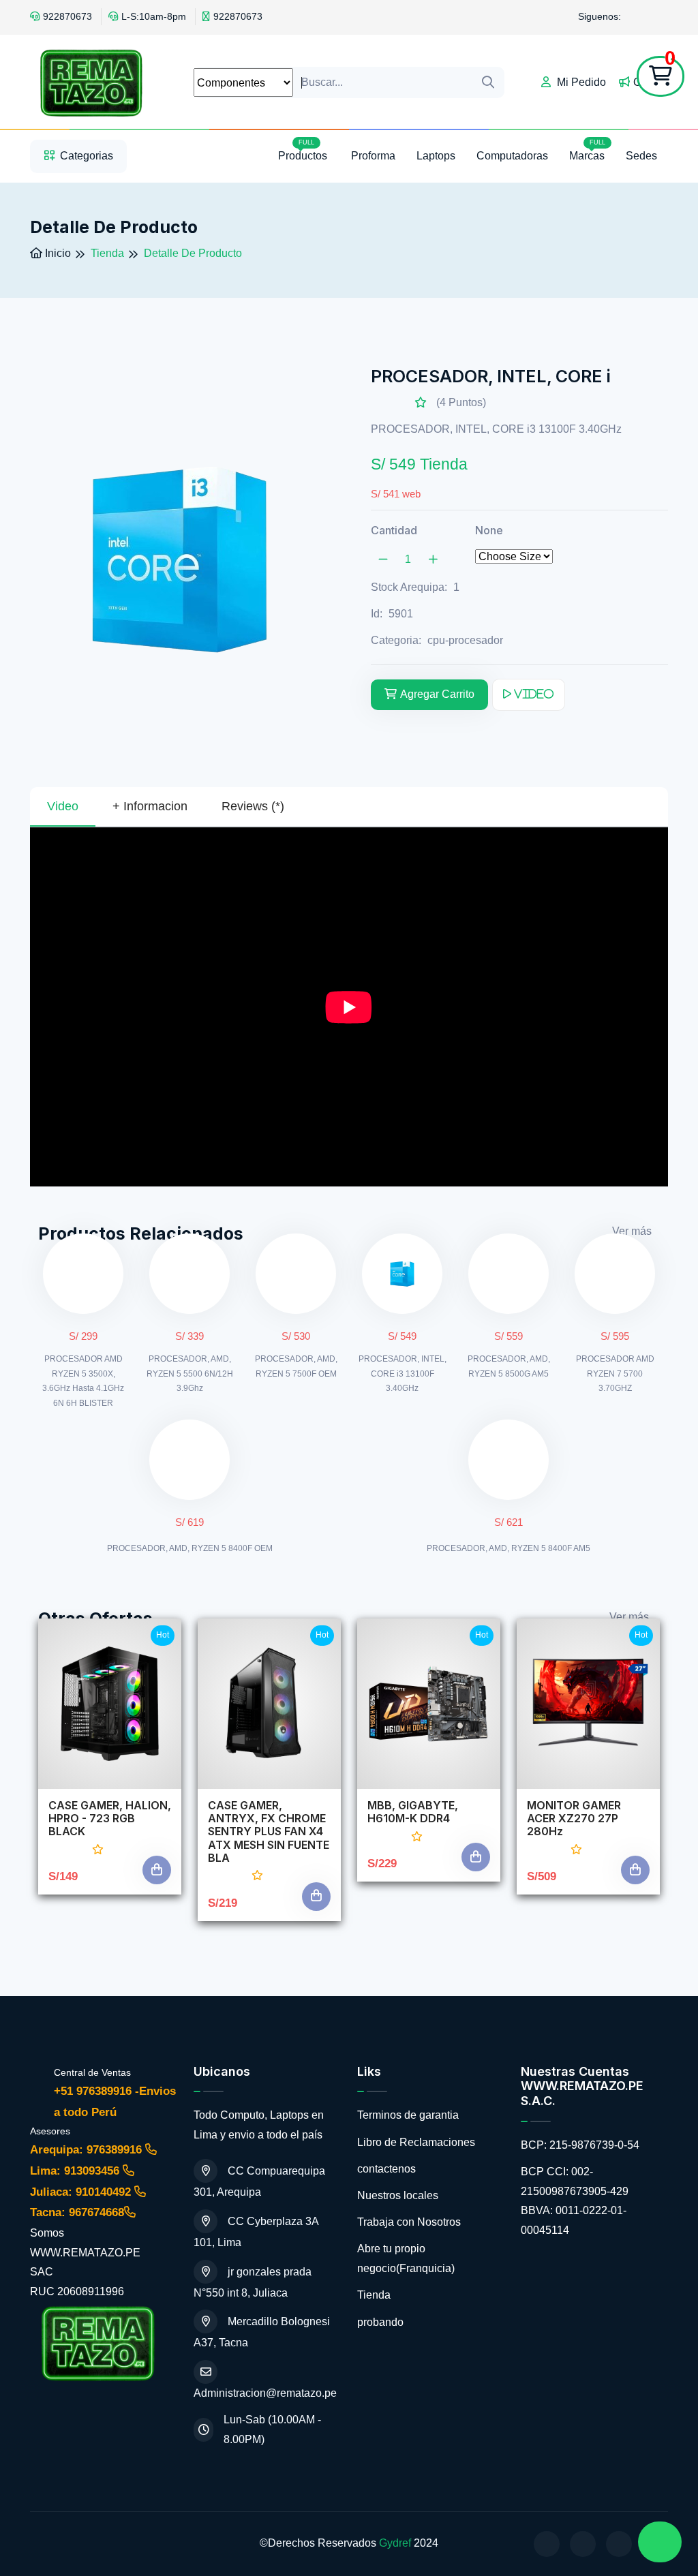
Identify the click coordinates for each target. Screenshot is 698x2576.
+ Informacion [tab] (149, 806)
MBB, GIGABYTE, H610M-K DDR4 (412, 1812)
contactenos (386, 2169)
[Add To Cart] (156, 1870)
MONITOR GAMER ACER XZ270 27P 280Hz (574, 1818)
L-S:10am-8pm (153, 16)
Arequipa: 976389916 (87, 2149)
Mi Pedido (580, 82)
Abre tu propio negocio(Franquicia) (406, 2258)
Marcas (587, 150)
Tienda (374, 2295)
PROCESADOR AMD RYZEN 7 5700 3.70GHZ (615, 1373)
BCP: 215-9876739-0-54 (580, 2145)
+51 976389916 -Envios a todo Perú (115, 2102)
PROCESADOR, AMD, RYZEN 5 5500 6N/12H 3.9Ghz (190, 1373)
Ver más (632, 1231)
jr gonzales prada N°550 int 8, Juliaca (253, 2282)
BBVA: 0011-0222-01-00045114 (573, 2220)
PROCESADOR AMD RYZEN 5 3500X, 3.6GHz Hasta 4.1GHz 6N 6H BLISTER (83, 1381)
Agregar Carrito (437, 694)
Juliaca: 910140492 (82, 2192)
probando (380, 2322)
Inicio (56, 253)
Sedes (641, 156)
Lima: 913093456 (76, 2170)
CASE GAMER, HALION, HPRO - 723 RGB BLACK (109, 1818)
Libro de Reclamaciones (416, 2142)
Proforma (373, 156)
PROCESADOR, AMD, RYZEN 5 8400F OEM (190, 1548)
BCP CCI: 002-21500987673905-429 (574, 2181)
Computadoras (512, 156)
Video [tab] (62, 806)
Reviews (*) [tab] (253, 806)
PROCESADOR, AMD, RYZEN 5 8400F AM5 (508, 1548)
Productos (304, 150)
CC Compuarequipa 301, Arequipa (259, 2181)
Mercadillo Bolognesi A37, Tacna (262, 2332)
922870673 (67, 16)
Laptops (435, 156)
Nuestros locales (397, 2195)
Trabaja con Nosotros (409, 2222)
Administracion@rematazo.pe (265, 2393)
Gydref (395, 2543)
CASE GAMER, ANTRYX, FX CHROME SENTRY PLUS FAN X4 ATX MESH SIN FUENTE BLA (268, 1832)
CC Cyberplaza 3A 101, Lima (256, 2231)
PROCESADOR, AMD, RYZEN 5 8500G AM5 (509, 1366)
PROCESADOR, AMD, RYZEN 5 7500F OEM (296, 1366)
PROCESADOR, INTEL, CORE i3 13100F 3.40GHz (402, 1373)
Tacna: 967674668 (77, 2212)
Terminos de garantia (408, 2115)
+ + + +
▶ _AIM OF THE EXERCISE_
What are the lines, exactly as written above, from the line with "Inicio (56, 253)" to the line with "Administracion@rematazo.pe (265, 2393)", both included? Output only those.

▶ _ANSWER TO THIS PROBLEM_
Inicio (56, 253)
Sedes (641, 156)
Lima: 913093456 (76, 2170)
CASE GAMER, HALION, HPRO - 723 RGB BLACK (109, 1818)
Libro de Reclamaciones (416, 2142)
Proforma (373, 156)
PROCESADOR, AMD, RYZEN 5 8400F OEM (190, 1548)
BCP CCI: 002-21500987673905-429 (574, 2181)
Computadoras (512, 156)
Video [tab] (62, 806)
Reviews (*) [tab] (253, 806)
PROCESADOR, AMD, RYZEN 5 8400F AM5 (508, 1548)
Productos (304, 150)
CC Compuarequipa 301, Arequipa (259, 2181)
Mercadillo Bolognesi A37, Tacna (262, 2332)
922870673 (67, 16)
Laptops (435, 156)
Nuestros locales (397, 2195)
Trabaja con Nosotros (409, 2222)
Administracion@rematazo.pe (265, 2393)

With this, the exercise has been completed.